__To-do list__
1 - In the essay on calmness, at which company did the writer watch Tobi navigate 2020?
2 - Carry on the essay about calmness as a superpower, beginning right after its final sentence.

Mindset

Calmness is My Superpower

Calmness is my superpower

I stopped “Keeping Up” a few years ago (yes, in regards to the Kardashians…) but Instagram’s algorithm knows I still like to be updated with snippets and gossip headlines. This week, it served me a short clip of Kim and her mom—the legendary Kris Jenner, of course—talking about Kim turning 40 and re-evaluating her life. She was hinting at her impending divorce from Kanye West and the massive life changes she is prepared to go through. In the clip, Kris looks at her daughter for a long time and then reflects on how calmly Kim approaches every shit show in her life.

Kim replies with: “Calmness is my superpower” and I don’t think I have ever heard a more relatable statement on reality TV.

Calmness is the trait I admire most in myself and in others, but after hearing that clip? I won’t ever refer to it as just my favourite trait. It will be my superpower.

I’ve shared in previous newsletters that one of the biggest joys of working at Shopify was getting a front row seat in watching Tobi—who I can only describe as a modern philosopher—navigate the company with pure Stoic calmness throughout the shit show of 2020.

But calmness isn’t a flashy superpower. By its essence, the more calm you are, the less headline-grabbing you become. So it’s no surprise that as a society we don’t really reward calmness. We reward big actions and big words and big shows of bravery.

But calmness? It’s too… calm. Too boring. Too uneventful.

Gimme fireworks instead we say!

__Listed entries__
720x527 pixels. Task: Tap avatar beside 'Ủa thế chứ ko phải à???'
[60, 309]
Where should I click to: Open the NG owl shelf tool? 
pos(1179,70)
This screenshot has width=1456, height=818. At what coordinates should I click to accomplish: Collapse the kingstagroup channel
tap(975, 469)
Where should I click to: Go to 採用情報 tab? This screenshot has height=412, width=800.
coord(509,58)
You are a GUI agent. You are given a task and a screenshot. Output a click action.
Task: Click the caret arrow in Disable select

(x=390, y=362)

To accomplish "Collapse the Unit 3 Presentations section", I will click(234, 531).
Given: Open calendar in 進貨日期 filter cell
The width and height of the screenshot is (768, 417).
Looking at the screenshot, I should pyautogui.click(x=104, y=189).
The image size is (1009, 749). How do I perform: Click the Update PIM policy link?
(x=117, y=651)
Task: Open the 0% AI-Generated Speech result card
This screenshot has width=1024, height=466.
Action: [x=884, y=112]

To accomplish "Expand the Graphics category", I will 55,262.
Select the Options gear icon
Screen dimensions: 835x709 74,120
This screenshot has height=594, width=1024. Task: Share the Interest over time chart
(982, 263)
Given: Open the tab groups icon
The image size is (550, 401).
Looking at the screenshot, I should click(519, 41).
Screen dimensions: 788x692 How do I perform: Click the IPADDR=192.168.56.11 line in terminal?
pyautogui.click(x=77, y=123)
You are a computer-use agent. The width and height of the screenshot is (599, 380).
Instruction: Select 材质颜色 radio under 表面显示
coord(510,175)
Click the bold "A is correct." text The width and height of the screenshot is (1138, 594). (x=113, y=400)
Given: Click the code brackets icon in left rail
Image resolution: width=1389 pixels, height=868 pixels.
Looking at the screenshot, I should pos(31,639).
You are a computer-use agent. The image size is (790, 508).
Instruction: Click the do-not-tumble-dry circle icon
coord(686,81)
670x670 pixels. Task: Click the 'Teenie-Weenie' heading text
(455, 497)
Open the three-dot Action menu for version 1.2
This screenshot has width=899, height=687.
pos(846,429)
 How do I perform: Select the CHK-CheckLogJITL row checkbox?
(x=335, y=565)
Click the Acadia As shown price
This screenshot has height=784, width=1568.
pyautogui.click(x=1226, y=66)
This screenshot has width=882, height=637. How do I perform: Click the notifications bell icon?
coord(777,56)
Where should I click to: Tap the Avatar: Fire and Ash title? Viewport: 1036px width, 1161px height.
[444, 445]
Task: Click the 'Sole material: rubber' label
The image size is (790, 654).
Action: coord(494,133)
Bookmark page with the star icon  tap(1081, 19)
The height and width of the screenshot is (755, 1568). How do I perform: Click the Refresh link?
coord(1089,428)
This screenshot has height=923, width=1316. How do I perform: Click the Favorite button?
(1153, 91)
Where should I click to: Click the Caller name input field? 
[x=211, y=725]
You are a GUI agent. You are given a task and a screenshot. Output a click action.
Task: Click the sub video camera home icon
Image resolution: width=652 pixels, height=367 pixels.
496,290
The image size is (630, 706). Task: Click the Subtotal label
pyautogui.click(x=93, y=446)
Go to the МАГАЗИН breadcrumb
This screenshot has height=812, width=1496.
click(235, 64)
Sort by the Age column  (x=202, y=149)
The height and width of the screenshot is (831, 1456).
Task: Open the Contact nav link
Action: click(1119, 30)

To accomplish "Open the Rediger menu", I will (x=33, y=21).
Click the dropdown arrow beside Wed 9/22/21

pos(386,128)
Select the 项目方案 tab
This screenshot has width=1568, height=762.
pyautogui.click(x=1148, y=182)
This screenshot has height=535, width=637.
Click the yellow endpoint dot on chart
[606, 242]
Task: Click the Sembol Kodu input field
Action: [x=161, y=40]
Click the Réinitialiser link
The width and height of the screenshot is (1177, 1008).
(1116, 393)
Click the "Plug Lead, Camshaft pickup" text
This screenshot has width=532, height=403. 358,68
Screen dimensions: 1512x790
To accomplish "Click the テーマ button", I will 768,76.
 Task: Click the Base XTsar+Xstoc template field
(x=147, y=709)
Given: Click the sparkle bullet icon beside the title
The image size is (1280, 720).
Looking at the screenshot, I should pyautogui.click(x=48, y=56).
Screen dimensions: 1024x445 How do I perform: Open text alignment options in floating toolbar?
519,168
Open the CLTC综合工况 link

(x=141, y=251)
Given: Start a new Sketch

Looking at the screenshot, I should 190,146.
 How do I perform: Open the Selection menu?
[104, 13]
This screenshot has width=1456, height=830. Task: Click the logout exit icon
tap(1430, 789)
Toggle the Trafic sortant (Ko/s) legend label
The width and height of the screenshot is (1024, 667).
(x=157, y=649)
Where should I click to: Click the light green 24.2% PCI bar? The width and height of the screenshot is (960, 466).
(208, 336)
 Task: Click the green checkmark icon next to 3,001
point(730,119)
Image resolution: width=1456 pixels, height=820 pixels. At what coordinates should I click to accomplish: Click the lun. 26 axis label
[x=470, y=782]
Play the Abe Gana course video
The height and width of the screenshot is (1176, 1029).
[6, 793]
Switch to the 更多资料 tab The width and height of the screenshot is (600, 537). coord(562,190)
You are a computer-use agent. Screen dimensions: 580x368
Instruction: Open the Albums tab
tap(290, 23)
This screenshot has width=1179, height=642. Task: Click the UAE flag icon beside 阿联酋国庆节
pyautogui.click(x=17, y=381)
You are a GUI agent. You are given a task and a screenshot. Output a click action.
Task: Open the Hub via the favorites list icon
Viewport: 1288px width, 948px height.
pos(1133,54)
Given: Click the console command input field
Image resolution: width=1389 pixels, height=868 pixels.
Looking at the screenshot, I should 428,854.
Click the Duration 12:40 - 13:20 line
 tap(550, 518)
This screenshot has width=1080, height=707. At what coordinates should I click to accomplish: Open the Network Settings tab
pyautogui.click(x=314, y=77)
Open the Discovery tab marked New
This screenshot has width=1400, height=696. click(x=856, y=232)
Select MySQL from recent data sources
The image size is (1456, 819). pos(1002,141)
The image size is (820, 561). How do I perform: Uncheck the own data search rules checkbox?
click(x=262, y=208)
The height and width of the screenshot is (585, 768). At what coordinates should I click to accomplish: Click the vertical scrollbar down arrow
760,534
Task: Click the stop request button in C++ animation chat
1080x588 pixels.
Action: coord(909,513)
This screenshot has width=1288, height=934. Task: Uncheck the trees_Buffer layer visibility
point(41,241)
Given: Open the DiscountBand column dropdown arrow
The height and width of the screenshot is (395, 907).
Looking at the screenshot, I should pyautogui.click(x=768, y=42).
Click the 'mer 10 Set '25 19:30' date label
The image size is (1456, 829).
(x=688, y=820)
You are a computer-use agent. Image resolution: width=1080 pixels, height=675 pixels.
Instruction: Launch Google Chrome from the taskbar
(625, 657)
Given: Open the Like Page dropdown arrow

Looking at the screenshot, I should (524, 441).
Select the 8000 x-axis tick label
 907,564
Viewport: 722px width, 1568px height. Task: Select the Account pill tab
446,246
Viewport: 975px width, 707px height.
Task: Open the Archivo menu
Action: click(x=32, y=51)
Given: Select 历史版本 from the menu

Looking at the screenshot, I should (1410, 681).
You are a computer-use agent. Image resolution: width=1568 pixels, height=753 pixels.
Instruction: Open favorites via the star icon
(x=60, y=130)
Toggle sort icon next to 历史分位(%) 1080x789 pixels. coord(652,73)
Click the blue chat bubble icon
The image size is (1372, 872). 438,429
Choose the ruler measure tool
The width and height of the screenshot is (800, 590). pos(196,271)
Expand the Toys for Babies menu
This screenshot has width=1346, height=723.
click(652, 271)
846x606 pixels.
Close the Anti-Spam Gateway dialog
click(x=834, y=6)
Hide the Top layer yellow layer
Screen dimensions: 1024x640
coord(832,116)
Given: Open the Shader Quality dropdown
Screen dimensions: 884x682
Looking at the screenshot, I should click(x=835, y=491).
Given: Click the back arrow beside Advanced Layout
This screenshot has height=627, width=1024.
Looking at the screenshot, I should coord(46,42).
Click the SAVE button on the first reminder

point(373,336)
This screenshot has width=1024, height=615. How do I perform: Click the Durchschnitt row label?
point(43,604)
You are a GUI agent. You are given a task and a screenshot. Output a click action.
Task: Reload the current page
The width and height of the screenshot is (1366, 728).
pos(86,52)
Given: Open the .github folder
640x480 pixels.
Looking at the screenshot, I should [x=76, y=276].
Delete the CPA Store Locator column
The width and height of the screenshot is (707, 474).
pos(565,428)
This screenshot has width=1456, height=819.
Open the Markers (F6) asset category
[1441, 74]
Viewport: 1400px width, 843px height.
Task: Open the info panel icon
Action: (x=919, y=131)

__Task answers__
1 - Shopify

2 -
Last year, I enrolled in a decision making course. As a multi-passionate, I tend to make pretty huge bets on my life and career on a regular basis and the last thing I wanted to do is let those bets—decisions—be made on a whim. It was a humbling realization to see how little we have been educated on the art of decision making. It’s a skill that requires intentional practice, yet we never really track our abilities or benchmark our results. 

One concept especially blew my mind…

Our society is built on rewarding people who solve problems while ignoring those who prevent them in the first place.

Mind. Officially. Blown.

Think about it—how many times have you glorified someone for swooping in and saving the day? Wouldn’t the real act of heroism have been to prevent the fire from happening in the first place? And if so, how would we have known it was prevented?!

If a problem is prevented in a forest and no one is around to hear it, does it make a sound?

When we promote problem solvers, we incentivize having problems.

Preventing a problem is an invisible contribution.

Even the best of us can fall into the trap of looking for outside approval. Why work on the inner game when no one is cheering you on for it? Why remain calm when the squeaky wheel gets the attention?

When what the outside world rewards doesn’t align with what we intrinsically value, it’s on us to be our own hype men and women.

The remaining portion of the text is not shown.